NEILSON UPDATE: Friday testimony continues U.S. side of case

(The following is the afternoon’s court action in the trial of Oxford FBI agent Hal Neilson, charged with 5 counts of lying about his financial interests in a building, which houses the Oxford FBI. It’s a rolling account, with the morning’s report below this one.)

(Click on News link for Friday’s round-up report on the trial.)

ABERDEEN – BACK FROM LUNCH, FRIDAY NOV. 12, 1010

1:20 P.M. – Judge re-enters courtroom.

Bourgeois asks court to receive “redacted” or amended FBI memo they discussed before the jury came in this morning. Defense says OK. It will be received under seal, the judge said.

MICHAEL D. TURNER – next witness / former Jackson FBI top legal guy until two years ago. Lives in Jackson, TN., retired.

Turner said: Knew Neilson in Jackson for 12 years, earlier in D.C.

Extensive testimony, basically says he repeatedly signed other intermediate reviewers’ names to confidential financial reports each year, to ensure they got certified on time. That he told a grand jury he “could not recall” a conversation with Neilson about part ownership of the Oxford FBI Building but would have told him no, if that conversation had happened.

Ultimately, Turner admitted he may not have been doing his job properly over the years and that, toward the end of his career, was kind of on auto-pilot, not paying attention to some details. That there were things he could not recall.

Earlier in his testimony, he said Neilson contacted him about propriety of owning rental property, asking if he remembered their conversation a while back. Then Turner said he was surprised to learn that Neilson owned part of the Oxford building. “I was obviously very surprised. I never knew it before.”

He repeatedly said Neilson never discussed that ownership with him, and if he had, he would have said no.

In taped recordings, Neilson was heard telling Inspector General attorney Susan Howell that Turner gave him the OK on the property. In a second tape, Neilson says to her that Turner said, you you can own it, but you can’t manage it.

Turner also said he had no involvement later with a construction “punch list” of items the FBI wanted completed on the building. He said the only property for Neilson that he knew about were a condo and a deer camp.

He told prosecutor Rene Salomon that if he had known about Neilson’s interest, he would have notified several layers of FBI superiors. “Nobody would have thougt that something like that could happen …. while on active duty.”

He said no one knew Neilson was a part owner during the construction project. He also said he had advised Neilson to do anything else for which he’s been cited as alleged wrongdoing.

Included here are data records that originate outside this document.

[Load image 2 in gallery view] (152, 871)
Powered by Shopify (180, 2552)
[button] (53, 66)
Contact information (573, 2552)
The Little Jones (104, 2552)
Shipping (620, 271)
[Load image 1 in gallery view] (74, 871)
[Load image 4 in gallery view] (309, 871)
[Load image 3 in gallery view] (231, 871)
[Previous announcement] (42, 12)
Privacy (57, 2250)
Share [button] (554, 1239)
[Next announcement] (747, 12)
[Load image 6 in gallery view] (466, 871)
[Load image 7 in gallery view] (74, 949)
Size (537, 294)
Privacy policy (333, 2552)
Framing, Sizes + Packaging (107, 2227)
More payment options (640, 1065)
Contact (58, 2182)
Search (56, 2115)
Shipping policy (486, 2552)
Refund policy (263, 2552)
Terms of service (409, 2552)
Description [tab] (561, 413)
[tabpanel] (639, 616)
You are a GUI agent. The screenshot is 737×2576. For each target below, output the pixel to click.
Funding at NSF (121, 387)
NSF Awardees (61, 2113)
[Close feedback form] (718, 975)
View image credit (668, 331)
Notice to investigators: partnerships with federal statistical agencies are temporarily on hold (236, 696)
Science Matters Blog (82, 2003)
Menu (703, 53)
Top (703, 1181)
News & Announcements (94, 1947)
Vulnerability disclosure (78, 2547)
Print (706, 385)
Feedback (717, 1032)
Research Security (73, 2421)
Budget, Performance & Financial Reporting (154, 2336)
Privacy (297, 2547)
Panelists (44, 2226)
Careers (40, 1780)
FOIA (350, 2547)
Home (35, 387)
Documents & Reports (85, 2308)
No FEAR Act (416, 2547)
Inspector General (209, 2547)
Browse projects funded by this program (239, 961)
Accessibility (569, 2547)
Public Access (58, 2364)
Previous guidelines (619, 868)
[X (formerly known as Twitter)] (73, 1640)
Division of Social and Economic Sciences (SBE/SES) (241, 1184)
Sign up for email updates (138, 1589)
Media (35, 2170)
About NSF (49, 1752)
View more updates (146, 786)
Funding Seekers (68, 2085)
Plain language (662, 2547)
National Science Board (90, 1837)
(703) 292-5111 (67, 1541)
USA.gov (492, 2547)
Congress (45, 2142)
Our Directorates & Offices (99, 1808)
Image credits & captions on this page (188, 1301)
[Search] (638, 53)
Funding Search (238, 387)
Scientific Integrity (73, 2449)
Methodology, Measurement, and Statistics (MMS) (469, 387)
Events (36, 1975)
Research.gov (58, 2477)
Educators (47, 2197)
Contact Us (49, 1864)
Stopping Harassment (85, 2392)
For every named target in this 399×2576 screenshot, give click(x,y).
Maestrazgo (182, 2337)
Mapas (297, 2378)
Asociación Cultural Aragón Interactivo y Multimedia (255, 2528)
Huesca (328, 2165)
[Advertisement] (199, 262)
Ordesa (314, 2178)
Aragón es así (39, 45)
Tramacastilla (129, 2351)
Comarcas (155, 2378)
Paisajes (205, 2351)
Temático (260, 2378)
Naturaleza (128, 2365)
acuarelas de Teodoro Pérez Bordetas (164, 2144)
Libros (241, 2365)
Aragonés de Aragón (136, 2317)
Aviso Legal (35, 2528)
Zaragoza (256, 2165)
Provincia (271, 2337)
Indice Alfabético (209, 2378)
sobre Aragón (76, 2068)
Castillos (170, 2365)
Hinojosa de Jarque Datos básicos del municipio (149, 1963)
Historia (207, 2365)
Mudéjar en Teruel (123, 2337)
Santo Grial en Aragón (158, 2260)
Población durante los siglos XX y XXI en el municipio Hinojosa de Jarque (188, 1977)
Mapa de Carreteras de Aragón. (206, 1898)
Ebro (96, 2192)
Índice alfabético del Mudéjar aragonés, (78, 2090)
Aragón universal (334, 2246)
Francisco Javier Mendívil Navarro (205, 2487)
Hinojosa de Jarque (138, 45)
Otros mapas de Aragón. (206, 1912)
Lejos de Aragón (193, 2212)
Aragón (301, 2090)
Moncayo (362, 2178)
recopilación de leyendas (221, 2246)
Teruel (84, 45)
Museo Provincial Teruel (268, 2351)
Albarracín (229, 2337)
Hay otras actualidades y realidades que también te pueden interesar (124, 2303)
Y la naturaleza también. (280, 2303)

On cross-examination by Michael, Turner went over testimony he gave to a federal grand jury last January. In it, he said he “couldn’t recall” giving Neilson the OK to own the property. He said he was trying to give Neilson the benefit of the doubt until Turner was absolutely sure of his recollection of the situation.

Michael said the phrase “don’t recall” implied to the grand jury that the conversation “could have occurred.” “I disagree. It never happened,” Turner said.

“What I’m telling you, if I had given him the authority to do that, I’d say I did,” Turner said.

Michael repeatedly questioned Turner about his practices, across several years, of signing signatures for intermediate reviewers on the financial disclosure reports, even when those people were available to make their own reviews.

Turner conceded that was true, but that he felt it was acceptable practice, especially when it got the reports certified on time.

“Is it more important to look good than to do it right,” Michael said. “No, the most important thing was to meet the deadline,” Turner answered.

About 3:25 p.m., Turner admitted he’d never been trained about the Conflict of Interest code section of law, and had never even heard of it until Neilson was accused in connection with it.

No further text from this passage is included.